Work to complete => Starting at the line that contains "You are a computer-use agent. Image" and ending at the line that contains "Task: Click the Add a category link", the lines below are to be given again exactly, with nothing added.

Stored items
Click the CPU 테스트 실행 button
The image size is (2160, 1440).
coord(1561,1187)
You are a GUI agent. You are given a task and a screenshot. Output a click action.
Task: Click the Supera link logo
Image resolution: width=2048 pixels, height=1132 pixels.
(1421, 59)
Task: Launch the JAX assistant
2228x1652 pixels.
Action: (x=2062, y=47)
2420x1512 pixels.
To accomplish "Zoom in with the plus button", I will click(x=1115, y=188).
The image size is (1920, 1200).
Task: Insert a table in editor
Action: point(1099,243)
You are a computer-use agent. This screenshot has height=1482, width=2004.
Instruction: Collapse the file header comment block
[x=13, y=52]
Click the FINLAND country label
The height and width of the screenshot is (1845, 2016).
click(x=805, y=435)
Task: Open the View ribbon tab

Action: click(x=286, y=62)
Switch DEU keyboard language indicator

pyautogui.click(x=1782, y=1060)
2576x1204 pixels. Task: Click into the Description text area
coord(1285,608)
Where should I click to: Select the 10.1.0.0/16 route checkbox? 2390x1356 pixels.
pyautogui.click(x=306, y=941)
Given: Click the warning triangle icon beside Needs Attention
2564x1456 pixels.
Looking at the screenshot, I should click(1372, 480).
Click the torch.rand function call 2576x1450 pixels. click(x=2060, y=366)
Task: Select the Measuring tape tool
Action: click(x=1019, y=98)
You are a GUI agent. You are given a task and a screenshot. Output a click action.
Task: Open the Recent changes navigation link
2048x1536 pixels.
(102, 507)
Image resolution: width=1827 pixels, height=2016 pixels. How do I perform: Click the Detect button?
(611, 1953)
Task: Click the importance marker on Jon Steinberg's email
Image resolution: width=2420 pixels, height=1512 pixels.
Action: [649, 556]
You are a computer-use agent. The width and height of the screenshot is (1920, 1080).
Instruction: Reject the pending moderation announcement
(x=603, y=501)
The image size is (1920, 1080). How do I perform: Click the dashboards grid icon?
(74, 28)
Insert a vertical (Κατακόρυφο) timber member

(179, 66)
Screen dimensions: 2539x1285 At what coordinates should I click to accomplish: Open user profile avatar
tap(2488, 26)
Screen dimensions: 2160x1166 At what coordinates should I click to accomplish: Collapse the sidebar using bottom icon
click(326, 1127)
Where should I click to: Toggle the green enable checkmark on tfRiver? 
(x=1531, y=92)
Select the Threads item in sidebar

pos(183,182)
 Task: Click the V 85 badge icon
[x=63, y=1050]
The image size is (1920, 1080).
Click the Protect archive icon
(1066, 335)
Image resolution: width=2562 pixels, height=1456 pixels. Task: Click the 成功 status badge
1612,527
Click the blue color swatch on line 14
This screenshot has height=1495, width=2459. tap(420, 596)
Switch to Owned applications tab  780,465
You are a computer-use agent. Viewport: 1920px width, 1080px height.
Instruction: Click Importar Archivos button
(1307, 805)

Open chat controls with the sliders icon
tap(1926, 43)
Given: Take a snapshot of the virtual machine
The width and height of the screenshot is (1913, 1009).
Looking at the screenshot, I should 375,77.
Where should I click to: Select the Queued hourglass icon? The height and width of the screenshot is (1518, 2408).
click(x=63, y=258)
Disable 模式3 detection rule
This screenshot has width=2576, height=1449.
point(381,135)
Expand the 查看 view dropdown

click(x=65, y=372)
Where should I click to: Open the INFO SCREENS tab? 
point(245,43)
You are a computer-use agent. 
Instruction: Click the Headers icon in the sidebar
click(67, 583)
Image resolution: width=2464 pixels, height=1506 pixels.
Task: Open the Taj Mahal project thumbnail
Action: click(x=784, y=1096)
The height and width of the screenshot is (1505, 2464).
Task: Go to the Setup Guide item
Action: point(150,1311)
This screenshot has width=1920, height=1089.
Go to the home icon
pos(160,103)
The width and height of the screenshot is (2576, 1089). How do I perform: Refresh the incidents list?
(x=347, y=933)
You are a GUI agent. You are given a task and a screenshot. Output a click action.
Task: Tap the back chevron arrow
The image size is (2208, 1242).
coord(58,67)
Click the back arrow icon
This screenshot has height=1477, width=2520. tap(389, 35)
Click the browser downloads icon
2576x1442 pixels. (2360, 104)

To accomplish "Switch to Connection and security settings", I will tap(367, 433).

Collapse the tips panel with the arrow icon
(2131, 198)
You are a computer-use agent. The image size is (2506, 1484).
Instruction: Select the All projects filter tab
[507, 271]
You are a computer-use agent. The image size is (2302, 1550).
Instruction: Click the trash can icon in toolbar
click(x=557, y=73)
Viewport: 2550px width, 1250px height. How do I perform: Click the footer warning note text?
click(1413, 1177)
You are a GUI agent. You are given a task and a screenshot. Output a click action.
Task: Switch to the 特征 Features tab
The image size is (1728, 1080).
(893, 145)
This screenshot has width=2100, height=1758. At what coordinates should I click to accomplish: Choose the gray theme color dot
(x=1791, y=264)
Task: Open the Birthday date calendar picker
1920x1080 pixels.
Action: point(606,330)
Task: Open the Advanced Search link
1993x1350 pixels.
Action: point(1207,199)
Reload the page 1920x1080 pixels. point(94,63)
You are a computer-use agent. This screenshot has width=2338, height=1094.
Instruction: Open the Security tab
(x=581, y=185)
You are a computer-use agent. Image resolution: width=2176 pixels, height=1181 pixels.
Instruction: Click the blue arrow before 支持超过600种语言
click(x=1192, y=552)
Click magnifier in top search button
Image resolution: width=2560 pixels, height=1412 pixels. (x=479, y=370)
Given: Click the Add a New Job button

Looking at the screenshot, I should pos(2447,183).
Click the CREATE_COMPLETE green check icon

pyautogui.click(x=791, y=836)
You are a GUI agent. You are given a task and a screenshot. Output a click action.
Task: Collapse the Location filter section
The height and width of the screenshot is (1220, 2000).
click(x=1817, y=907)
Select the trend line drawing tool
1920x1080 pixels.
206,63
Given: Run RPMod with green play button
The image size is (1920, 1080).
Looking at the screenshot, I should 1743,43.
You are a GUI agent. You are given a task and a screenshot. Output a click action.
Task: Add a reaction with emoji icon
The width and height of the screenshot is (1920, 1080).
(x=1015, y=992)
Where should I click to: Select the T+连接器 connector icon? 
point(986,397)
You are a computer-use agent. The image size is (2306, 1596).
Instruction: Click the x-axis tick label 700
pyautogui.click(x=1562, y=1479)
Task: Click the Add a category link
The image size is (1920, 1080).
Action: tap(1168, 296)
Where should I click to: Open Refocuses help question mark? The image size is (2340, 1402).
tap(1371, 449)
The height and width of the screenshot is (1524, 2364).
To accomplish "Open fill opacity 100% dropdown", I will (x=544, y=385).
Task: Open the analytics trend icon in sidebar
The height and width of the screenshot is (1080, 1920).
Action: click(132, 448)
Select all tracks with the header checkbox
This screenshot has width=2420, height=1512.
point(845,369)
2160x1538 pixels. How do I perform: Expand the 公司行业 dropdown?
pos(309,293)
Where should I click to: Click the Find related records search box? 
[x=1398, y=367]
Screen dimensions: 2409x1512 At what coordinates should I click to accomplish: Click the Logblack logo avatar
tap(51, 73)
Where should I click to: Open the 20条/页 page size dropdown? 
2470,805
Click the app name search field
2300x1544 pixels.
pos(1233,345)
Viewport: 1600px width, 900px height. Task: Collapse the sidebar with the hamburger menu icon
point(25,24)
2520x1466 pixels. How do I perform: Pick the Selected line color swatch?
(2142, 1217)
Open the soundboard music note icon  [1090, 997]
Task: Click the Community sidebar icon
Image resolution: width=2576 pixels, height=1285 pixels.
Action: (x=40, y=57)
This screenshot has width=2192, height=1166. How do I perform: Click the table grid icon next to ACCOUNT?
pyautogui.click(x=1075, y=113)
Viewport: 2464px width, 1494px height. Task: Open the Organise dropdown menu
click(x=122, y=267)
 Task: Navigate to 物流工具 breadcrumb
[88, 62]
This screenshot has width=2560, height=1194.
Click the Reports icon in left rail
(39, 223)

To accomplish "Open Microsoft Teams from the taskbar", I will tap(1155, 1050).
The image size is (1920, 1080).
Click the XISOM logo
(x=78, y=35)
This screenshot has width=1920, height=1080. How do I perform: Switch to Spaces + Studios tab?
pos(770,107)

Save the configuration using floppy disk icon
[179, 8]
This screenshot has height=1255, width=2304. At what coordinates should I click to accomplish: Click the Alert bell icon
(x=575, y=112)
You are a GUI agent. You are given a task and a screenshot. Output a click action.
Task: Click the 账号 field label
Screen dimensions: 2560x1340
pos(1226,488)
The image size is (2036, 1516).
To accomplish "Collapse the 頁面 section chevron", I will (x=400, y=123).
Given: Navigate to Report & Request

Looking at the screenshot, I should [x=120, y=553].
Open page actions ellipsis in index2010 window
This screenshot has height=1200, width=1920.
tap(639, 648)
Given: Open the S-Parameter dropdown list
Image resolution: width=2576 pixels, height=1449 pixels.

Answer box =>
You are a computer-use agent. Image resolution: width=2176 pixels, height=1181 pixels.
Instruction: Click the blue arrow before 支持超过600种语言
click(x=1192, y=552)
Click magnifier in top search button
Image resolution: width=2560 pixels, height=1412 pixels. (x=479, y=370)
Given: Click the Add a New Job button

Looking at the screenshot, I should pos(2447,183).
Click the CREATE_COMPLETE green check icon

pyautogui.click(x=791, y=836)
You are a GUI agent. You are given a task and a screenshot. Output a click action.
Task: Collapse the Location filter section
The height and width of the screenshot is (1220, 2000).
click(x=1817, y=907)
Select the trend line drawing tool
1920x1080 pixels.
206,63
Given: Run RPMod with green play button
The image size is (1920, 1080).
Looking at the screenshot, I should 1743,43.
You are a GUI agent. You are given a task and a screenshot. Output a click action.
Task: Add a reaction with emoji icon
The width and height of the screenshot is (1920, 1080).
(x=1015, y=992)
Where should I click to: Select the T+连接器 connector icon? 
point(986,397)
You are a computer-use agent. The image size is (2306, 1596).
Instruction: Click the x-axis tick label 700
pyautogui.click(x=1562, y=1479)
Task: Click the Add a category link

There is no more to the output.